Как его используют здесь, термин "L-глутамин-продуцирующий микроорганизм" может относиться к микроорганизму, обладающему способностью по своей природе продуцировать L-глутамин, или к микроорганизму с приобретенной продуктивностью по глутамину несмотря на то, что его родительский штамм не обладает способностью продуцировать L-глутамин.

В некоторых воплощениях мутант Corynebacterium glutamicum с улучшенной способностью продуцировать L-глутамин может представлять собой мутант, полученный путем мутагенеза родительского штамма. Мутацию у микроорганизмов можно получить любым из разнообразных способов, широко известных в данной области техники, например, физическим мутагенезом или химическим мутагенезом. Например, в настоящем изобретении подходящие химические факторы, индуцирующие мутации, могут включать N-метил-N'-нитро-N-нитрозогуанидин (NTG), диэпоксибутан, этилметансульфонат, соединения иприта, гидразин и нитрит. Однако воплощения не ограничиваются этим. Неограничивающие примеры физических факторов, индуцирующих мутации, могут включать ультрафиолетовые лучи и гамма-радиоактивные лучи.

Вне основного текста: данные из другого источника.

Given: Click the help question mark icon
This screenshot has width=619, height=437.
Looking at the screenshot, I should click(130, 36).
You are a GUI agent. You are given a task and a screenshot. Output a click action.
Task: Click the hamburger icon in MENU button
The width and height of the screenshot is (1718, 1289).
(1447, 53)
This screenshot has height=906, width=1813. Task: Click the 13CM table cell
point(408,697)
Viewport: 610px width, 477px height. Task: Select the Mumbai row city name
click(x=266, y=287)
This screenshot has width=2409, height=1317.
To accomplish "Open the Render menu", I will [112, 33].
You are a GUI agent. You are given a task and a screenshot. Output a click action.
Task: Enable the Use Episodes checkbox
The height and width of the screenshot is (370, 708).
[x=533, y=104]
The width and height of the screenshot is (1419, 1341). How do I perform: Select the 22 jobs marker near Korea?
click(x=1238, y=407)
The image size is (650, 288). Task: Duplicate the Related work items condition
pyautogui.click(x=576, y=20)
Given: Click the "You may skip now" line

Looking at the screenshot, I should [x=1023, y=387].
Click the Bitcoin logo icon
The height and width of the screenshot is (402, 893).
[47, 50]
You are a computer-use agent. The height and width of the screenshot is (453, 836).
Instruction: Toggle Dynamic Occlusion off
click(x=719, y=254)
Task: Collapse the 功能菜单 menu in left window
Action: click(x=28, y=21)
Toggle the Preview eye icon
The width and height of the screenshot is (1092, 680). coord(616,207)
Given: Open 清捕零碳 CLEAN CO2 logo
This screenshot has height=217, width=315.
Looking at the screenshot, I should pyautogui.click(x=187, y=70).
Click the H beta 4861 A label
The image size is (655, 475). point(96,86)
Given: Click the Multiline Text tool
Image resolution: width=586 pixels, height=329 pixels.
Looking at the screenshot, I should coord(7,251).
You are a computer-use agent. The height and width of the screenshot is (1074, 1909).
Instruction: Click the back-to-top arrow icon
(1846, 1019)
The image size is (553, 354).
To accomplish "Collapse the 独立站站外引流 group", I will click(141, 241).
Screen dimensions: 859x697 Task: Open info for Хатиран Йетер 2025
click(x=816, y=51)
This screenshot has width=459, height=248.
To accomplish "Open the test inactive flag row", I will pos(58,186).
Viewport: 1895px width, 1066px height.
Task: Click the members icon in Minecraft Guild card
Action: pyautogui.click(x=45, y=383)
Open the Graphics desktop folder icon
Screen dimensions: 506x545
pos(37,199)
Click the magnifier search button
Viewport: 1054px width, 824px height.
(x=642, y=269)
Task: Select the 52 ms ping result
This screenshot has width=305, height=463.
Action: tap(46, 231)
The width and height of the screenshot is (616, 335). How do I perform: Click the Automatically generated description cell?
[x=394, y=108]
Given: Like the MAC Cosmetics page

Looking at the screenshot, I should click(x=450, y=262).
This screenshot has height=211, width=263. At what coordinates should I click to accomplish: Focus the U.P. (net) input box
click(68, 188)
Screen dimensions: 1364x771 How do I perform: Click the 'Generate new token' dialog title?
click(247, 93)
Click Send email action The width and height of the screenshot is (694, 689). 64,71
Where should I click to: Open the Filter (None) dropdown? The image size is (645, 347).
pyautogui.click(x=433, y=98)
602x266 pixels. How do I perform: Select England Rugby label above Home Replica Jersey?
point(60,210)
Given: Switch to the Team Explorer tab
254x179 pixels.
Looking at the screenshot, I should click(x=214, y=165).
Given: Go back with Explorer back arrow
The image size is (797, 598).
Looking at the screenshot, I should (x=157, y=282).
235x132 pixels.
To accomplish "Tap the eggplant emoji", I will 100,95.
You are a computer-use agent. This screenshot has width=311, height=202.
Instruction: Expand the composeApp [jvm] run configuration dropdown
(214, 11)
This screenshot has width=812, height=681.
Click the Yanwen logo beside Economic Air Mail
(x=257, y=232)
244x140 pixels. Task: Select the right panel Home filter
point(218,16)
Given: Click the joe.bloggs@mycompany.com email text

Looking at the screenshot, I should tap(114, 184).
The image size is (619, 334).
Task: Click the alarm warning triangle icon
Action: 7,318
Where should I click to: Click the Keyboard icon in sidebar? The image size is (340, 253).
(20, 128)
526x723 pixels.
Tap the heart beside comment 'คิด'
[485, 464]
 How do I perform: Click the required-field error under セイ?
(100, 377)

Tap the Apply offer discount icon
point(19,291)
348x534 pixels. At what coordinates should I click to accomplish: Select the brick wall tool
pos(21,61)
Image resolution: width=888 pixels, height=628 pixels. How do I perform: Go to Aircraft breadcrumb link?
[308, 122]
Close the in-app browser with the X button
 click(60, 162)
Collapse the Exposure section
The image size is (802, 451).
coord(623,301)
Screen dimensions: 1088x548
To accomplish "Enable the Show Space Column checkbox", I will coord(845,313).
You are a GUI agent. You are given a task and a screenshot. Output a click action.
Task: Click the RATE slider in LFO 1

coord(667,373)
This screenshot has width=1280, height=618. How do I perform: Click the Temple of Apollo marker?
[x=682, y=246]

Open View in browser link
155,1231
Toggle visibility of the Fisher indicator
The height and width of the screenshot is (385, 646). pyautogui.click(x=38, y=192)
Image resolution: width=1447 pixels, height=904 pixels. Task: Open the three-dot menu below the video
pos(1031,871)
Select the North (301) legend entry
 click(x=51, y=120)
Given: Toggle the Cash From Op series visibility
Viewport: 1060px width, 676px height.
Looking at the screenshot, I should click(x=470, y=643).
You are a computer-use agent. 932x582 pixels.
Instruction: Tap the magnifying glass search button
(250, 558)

В некоторых воплощениях для создания мутанта с улучшенной способностью продуцировать L-глутамин может быть использован традиционный глутамин-продуцирующий штамм Corynebacterium glutamicum KFCC 10680 (раскрыт в KR 10-0048440) в качестве родительского штамма. После введения случайной мутации в родительский штамм Corynebacterium glutamicum KFCC 10680 с помощью NTG, полученный в результате штамм культивировали в среде, содержащей L-глутамин, и различные штаммы сравнивали друг с другом по их способности продуцировать L-глутамин для отбора двух мутантов, обладающих устойчивостью к L-глутамину. Эти два мутанта получили названия Gln096 (КССМ 11553Р) и Gln265 (КССМ 11554Р), соответственно. Было обнаружено, что эти мутанты Corynebacterium glutamicum Gln096 и Gln265 обладают улучшенной способностью продуцировать L-глутамин с выходом более высоким примерно на 10% или больше, чем таковой у родительского штамма.

Согласно другому аспекту настоящего изобретения предложен способ продуцирования L-глутамина, включающий культивирование мутанта Corynebacterium glutamicum в среде в соответствии с любым из вышеописанных воплощений.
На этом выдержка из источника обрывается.